Kathleen O’Neil, MD, from the University of Oklahoma College of Medicine, who chaired the meeting, said she believed in the drug’s efficacy, but was less sure about its safety.
“My feeling is that this drug should go forward, but not right now, because I think we have too many safety questions to answer. The real issue is how safe [it is] — particularly in special populations. I also think the REMS needs to be strengthened,” she said.
John Markman, MD, from the University of Rochester Medical Center, New York, agreed with Dr. O’Neil that sodium oxybate has promise. “I voted no, but I think there is significant potential for this drug as a therapeutic option for patients with fibromyalgia, and I would encourage the sponsor to continue to pursue this because I do think there is compelling evidence here of pain-relieving benefit or analgesic signal from the studies we’ve seen today. But it’s important that we balance the risk, given the other treatment options.”
Barbara Berney, from Rockford, Illinois — the patient representative on the panel — said she understood the panel’s safety concerns but asked committee members to consider the plight of patients with fibromyalgia who do not respond to currently available drugs.
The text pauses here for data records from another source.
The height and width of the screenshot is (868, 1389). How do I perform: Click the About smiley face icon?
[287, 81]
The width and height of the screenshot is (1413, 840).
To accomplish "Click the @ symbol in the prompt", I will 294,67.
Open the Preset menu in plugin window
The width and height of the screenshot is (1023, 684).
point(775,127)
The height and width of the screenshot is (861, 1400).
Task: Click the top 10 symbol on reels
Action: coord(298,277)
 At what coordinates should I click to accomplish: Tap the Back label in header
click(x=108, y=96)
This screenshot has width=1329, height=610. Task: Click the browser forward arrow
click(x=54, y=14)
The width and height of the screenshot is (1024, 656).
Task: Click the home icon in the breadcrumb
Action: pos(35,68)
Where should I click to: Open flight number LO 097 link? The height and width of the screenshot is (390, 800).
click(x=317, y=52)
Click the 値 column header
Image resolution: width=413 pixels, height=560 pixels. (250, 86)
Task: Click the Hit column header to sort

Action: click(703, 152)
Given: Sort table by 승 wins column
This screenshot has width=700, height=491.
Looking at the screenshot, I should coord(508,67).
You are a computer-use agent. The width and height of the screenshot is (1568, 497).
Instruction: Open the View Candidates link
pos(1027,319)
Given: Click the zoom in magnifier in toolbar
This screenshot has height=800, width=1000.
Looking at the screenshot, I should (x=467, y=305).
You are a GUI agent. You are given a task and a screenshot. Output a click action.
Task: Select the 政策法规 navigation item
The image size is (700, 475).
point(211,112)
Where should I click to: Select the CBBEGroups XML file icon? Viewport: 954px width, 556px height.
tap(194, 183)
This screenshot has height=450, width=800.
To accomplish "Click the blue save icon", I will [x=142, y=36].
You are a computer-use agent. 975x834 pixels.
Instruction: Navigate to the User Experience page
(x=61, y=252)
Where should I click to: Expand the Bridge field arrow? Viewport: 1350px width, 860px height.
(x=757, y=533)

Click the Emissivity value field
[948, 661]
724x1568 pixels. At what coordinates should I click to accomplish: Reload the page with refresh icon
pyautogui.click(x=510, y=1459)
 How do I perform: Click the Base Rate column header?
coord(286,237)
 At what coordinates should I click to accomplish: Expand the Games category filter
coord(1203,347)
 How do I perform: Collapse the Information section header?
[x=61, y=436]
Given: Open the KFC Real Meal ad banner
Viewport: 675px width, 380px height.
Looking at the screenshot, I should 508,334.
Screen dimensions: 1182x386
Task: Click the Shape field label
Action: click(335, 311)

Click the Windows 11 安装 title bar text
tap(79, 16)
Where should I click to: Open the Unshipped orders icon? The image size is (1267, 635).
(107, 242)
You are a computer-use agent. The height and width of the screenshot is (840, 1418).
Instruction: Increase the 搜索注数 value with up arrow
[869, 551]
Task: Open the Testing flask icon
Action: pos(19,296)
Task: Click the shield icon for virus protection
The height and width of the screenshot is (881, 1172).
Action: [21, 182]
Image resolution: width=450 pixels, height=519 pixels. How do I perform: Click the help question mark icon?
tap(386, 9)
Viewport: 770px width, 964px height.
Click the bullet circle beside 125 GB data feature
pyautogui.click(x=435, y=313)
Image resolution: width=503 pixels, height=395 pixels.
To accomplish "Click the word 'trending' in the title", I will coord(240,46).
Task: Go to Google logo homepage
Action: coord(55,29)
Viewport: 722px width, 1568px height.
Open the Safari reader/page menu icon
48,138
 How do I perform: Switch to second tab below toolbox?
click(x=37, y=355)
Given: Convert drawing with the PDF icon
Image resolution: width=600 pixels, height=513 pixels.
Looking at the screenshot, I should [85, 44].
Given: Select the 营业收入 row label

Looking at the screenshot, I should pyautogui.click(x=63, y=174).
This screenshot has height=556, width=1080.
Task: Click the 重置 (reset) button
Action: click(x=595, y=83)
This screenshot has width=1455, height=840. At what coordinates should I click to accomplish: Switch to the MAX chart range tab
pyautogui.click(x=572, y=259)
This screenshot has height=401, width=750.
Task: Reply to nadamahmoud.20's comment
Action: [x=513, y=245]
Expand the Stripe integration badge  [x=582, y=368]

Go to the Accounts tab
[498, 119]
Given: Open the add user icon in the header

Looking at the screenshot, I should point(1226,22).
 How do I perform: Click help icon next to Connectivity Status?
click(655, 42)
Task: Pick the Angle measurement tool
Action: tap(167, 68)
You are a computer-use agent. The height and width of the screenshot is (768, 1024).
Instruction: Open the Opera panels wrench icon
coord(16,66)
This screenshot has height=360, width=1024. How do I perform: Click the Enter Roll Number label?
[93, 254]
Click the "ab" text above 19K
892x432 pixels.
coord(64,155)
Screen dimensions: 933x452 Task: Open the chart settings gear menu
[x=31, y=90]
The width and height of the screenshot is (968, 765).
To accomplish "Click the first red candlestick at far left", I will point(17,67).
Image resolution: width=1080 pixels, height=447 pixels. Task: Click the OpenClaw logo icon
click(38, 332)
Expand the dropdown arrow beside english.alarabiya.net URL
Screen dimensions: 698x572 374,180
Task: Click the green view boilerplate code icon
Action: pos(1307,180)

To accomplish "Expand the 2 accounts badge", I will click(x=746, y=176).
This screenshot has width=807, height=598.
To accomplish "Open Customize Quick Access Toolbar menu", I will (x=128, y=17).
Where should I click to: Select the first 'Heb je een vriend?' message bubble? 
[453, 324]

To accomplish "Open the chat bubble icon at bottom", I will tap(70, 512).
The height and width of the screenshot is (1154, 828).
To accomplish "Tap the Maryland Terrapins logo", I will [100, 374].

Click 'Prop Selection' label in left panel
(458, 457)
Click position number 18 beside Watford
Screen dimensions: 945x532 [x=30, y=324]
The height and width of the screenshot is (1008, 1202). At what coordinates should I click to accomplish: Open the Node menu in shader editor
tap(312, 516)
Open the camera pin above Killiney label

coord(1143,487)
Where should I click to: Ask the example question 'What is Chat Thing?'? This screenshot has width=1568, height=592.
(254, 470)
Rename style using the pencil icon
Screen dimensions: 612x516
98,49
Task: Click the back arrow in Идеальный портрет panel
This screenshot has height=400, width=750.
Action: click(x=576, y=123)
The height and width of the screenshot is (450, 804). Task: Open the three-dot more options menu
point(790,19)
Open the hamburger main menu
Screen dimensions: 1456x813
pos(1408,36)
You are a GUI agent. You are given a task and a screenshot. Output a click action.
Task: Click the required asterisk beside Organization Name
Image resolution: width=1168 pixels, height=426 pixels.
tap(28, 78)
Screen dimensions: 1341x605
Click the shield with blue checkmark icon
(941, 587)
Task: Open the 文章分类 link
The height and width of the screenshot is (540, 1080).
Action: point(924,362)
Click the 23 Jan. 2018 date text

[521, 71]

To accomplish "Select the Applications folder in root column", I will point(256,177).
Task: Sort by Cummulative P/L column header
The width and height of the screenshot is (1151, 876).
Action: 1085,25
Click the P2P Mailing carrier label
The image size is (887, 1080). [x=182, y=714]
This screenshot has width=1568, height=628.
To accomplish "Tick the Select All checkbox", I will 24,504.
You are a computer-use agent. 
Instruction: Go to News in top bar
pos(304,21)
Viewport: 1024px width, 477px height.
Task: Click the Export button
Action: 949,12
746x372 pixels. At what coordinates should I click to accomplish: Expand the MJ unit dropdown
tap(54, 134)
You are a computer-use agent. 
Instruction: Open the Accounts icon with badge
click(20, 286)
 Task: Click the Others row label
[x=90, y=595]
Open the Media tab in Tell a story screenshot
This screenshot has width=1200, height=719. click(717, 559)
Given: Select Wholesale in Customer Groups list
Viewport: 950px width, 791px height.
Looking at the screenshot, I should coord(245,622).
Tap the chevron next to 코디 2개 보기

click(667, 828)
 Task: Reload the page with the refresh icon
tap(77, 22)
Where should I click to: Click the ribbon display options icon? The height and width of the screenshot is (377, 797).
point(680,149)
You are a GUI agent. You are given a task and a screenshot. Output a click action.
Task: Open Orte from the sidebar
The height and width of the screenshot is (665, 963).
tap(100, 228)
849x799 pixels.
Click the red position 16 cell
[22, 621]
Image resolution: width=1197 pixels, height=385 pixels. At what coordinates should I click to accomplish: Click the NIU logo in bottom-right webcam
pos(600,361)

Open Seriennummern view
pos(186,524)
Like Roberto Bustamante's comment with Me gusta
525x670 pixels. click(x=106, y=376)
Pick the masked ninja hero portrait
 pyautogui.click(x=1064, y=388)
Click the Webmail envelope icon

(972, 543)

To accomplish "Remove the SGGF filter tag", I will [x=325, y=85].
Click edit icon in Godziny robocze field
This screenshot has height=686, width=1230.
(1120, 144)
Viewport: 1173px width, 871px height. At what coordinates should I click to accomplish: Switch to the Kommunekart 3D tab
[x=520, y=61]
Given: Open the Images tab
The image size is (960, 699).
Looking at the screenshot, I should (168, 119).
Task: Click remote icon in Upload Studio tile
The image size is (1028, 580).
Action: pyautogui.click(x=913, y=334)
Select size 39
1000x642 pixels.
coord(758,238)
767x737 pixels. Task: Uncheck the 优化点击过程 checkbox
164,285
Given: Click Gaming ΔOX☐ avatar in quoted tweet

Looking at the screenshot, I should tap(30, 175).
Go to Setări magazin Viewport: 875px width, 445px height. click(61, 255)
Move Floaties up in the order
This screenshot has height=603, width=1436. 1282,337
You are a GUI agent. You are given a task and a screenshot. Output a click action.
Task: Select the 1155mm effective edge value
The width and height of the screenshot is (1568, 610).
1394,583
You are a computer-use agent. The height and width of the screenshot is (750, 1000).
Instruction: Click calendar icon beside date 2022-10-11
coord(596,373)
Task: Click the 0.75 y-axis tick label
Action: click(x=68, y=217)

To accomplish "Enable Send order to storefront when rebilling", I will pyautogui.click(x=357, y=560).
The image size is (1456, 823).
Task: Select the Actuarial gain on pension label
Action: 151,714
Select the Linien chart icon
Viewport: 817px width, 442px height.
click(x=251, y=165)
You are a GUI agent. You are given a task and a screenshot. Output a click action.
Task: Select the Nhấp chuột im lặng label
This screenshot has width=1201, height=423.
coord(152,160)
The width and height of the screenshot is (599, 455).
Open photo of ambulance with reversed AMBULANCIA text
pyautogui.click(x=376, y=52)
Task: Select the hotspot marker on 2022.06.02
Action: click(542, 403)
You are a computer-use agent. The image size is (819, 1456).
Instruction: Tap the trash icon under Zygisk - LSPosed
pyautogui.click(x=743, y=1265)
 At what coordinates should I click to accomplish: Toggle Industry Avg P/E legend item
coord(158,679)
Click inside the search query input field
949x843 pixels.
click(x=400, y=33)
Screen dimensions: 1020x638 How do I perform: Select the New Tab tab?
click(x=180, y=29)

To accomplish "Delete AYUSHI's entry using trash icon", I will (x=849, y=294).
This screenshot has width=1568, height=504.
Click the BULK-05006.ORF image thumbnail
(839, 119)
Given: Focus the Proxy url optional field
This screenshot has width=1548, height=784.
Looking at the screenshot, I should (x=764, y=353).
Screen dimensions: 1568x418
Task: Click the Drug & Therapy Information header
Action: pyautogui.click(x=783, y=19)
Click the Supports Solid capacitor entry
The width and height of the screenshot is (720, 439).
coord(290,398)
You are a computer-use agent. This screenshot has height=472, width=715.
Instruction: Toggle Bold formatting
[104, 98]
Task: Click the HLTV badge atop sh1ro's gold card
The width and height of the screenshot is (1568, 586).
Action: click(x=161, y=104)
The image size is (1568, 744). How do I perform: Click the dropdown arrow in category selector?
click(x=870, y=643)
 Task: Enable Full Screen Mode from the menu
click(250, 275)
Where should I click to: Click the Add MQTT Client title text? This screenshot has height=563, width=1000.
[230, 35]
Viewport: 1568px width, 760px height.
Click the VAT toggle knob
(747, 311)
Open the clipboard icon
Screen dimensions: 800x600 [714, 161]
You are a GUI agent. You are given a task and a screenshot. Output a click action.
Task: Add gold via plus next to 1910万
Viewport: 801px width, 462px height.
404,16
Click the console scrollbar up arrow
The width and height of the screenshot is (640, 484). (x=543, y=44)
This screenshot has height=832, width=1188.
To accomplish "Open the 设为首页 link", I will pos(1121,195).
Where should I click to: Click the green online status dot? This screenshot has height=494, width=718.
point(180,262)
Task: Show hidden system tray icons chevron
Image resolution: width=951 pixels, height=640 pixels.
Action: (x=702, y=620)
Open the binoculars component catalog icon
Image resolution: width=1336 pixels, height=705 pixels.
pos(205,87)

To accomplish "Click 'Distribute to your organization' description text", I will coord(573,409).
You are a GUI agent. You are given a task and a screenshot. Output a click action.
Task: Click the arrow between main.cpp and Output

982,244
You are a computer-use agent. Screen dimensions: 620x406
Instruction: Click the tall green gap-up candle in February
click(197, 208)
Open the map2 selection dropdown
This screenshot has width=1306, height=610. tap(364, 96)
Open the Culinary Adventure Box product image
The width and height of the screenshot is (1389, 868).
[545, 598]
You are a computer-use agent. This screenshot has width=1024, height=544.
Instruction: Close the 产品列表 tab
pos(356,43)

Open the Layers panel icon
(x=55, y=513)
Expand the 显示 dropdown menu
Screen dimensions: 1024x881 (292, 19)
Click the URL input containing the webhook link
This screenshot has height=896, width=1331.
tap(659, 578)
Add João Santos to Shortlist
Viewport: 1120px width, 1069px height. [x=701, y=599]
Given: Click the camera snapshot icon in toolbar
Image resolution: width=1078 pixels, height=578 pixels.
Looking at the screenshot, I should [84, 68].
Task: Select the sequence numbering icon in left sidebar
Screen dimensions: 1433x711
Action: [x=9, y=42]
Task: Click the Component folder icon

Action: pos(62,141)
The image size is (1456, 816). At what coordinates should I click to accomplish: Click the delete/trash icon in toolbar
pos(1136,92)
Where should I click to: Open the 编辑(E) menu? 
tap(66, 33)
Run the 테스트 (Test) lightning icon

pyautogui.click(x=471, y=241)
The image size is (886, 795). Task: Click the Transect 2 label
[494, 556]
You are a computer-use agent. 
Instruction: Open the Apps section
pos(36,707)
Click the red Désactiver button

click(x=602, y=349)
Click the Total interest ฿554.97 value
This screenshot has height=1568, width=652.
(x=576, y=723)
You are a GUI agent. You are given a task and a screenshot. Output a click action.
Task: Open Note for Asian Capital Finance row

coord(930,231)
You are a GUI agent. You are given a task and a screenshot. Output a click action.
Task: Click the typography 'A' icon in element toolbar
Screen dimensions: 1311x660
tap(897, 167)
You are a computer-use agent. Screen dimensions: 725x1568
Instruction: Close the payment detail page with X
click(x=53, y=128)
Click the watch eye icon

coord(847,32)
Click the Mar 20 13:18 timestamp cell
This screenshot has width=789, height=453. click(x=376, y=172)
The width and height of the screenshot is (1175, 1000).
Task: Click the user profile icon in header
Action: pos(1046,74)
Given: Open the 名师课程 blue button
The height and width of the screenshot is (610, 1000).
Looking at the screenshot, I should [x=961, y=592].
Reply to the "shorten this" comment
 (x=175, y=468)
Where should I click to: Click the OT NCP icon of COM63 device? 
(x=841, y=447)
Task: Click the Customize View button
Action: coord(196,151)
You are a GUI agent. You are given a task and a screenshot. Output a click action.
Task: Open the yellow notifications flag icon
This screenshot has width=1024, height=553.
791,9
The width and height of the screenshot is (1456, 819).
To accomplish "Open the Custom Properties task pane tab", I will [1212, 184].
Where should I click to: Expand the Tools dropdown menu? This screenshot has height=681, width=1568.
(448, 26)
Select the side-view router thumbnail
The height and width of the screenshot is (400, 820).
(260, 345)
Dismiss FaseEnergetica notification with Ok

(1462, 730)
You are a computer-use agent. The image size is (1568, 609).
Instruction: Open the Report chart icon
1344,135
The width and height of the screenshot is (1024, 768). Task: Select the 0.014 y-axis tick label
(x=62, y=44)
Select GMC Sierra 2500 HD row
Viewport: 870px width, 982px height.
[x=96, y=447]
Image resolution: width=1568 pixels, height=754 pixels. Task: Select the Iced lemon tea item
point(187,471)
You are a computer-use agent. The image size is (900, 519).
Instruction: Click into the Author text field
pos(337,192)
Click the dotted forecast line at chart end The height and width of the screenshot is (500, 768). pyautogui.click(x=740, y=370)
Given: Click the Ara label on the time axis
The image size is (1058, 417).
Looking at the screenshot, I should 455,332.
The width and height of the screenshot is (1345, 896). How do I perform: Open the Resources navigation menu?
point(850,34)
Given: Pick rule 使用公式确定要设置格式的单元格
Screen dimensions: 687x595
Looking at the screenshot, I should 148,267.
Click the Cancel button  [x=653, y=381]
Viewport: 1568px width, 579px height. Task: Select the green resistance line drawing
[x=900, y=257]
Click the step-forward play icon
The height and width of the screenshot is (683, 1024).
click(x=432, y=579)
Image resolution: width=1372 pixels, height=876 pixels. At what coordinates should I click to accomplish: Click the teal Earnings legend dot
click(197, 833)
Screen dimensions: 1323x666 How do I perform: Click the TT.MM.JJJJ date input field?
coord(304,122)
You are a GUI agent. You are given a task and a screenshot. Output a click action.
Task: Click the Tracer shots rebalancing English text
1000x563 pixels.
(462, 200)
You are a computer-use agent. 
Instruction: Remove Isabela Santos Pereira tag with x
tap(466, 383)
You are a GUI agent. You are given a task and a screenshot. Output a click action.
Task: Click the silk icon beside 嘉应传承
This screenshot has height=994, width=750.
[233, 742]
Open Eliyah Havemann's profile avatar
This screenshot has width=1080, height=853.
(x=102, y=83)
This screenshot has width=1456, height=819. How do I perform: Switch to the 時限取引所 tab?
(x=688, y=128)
“For those of us with fibromyalgia, anything you can add to the arsenal would be a huge benefit. There will be safety issues, but I also think that because there is so little else available, you really need to think about those people who have suffered for as many years as they have, with nothing, and how much of a difference sodium oxybate could make to them,” said Ms. Berney.
However, when it came to the vote, Ms. Berney voted no. “This was an extremely difficult vote for me, because while I do feel that it is efficacious, and it will help many patients who are nonresponders, I voted no on the basis of safety concerns.”
Sodium oxybate is given in 2 doses. After the first dose, the patient falls asleep immediately and then must wake up again 2 hours later to take the second dose, setting an alarm to do so in many cases. This bothered Ms. Berney.
“As a patient myself I cannot imagine taking one dose, and having to wake up 2 to 4 hours later to take another dose — simply because it’s hard enough to get to sleep and it’s hard enough once I am asleep to go back to sleep once I have awakened.”
Richard Meisch, MD, PhD, from the University of Texas Health Science Center at Houston Medical School, Texas, was one panel member who voted in favor of the expanded use. “This is not a new drug. It’s already out there, and the benefits seem to exceed the risks for this serious disorder.”
Joining Dr. Meisch in a yes vote was Dennis Dixon, PhD, from the National Institute of Allergy and Infectious Diseases, National Institutes of Health, Bethesda, Maryland.
“I believe that the efficacy studies were adequate and well controlled. The results are impressive. I think the evidence on safety to the individuals who participated in the studies is completely acceptable. There were minimal side effects,” said Dr. Meisch.
He added that he was sympathetic to the suggestions for additional studies and additional questions that could be addressed, but doubted that they could be carried out. “Those are truisms. It’s always the case that there are more questions that could be addressed, and I don’t think that any of those represent the sort of gap in knowledge that should lead to a delay in making the drug available.”